*ACTIVITY*. Please turn the data below, from the line containing "coordinates (26, 40)." through the line containing "What do you see at coordinates (732, 102)", into a JSON list of strings. Include both end lines, use one string per line, and leave out any blank lines.
****************************************
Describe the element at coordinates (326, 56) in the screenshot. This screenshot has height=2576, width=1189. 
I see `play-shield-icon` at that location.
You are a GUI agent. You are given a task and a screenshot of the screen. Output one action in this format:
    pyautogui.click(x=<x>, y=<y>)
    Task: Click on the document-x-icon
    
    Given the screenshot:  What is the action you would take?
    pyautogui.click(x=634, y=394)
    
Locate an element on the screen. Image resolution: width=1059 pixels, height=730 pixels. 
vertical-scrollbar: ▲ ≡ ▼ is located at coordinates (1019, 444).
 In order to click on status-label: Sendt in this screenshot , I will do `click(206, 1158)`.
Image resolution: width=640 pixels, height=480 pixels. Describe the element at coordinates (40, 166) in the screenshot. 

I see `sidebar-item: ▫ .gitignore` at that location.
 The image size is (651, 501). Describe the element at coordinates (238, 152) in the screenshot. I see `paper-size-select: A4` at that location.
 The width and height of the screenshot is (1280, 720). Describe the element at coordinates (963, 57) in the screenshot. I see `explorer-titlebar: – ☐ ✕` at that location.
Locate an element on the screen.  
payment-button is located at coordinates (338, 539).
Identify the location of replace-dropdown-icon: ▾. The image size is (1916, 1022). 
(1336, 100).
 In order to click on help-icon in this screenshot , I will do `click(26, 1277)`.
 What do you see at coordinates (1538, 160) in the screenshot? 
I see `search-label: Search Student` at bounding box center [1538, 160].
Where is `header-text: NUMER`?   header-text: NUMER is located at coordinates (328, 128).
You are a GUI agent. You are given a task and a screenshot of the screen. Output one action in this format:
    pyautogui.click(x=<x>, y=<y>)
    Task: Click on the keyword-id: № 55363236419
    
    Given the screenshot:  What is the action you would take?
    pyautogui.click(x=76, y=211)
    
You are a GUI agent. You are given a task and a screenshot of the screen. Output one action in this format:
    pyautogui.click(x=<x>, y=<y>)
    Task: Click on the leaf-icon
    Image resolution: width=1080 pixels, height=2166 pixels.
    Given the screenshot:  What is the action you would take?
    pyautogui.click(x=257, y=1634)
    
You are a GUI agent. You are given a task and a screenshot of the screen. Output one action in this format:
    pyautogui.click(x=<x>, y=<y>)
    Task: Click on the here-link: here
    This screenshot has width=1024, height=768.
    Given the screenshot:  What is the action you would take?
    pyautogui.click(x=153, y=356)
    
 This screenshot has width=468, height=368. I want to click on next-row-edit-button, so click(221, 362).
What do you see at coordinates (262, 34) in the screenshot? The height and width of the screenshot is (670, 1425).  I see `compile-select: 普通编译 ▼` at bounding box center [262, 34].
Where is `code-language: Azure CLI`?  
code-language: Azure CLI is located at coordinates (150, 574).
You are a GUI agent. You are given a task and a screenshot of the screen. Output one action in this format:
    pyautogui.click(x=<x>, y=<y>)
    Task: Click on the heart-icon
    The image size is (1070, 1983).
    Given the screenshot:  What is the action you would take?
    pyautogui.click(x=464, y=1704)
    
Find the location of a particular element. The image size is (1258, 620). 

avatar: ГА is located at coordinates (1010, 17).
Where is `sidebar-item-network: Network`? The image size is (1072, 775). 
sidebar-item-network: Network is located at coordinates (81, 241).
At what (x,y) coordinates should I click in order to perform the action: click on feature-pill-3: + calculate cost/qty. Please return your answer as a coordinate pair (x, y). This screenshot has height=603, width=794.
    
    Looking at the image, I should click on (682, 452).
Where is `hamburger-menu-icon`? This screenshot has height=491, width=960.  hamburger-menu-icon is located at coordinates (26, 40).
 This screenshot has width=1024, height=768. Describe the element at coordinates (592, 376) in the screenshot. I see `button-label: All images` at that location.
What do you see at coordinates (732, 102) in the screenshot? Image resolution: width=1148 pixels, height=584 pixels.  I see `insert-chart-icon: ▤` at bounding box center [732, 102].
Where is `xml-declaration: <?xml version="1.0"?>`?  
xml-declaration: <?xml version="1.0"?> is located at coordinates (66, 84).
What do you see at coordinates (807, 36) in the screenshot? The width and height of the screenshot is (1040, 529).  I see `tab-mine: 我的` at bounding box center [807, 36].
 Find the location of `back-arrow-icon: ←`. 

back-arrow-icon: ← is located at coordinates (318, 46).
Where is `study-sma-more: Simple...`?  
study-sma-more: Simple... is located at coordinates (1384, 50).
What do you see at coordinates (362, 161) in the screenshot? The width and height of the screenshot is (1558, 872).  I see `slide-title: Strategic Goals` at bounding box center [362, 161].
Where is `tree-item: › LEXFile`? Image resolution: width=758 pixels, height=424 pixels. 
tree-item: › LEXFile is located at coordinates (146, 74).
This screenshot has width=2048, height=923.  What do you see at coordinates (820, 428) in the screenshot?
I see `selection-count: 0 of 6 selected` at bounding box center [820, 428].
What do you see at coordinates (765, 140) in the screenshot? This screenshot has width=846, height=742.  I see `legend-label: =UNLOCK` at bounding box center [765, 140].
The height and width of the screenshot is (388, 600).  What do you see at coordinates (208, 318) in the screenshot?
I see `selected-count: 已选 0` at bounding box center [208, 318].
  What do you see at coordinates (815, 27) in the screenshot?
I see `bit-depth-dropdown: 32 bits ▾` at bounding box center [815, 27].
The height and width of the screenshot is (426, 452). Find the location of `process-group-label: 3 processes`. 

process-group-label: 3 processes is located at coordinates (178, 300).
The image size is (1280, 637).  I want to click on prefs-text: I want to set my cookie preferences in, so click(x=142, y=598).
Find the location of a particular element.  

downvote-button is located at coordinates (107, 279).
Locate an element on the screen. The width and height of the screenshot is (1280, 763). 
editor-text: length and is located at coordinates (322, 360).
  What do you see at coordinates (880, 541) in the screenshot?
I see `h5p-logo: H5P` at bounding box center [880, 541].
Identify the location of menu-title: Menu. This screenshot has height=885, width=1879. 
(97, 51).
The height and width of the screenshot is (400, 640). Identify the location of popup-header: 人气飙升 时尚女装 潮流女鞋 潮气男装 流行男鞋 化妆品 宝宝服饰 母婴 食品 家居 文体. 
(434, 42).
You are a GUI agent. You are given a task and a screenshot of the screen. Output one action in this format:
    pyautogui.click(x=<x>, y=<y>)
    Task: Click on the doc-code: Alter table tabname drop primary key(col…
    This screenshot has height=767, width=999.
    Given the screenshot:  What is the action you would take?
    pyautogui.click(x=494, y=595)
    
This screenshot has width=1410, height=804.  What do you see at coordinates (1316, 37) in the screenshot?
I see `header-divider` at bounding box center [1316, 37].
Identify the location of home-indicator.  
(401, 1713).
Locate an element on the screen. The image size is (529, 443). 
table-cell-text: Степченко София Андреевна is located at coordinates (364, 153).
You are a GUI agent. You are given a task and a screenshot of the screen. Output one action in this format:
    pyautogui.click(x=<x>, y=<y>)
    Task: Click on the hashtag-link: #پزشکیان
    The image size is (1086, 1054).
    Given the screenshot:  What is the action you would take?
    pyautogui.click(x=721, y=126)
****************************************
*EXERCISE SOLUTION*.
[
  "Where is `hamburger-menu-icon`? This screenshot has height=491, width=960.  hamburger-menu-icon is located at coordinates (26, 40).",
  " This screenshot has width=1024, height=768. Describe the element at coordinates (592, 376) in the screenshot. I see `button-label: All images` at that location.",
  "What do you see at coordinates (732, 102) in the screenshot? Image resolution: width=1148 pixels, height=584 pixels.  I see `insert-chart-icon: ▤` at bounding box center [732, 102]."
]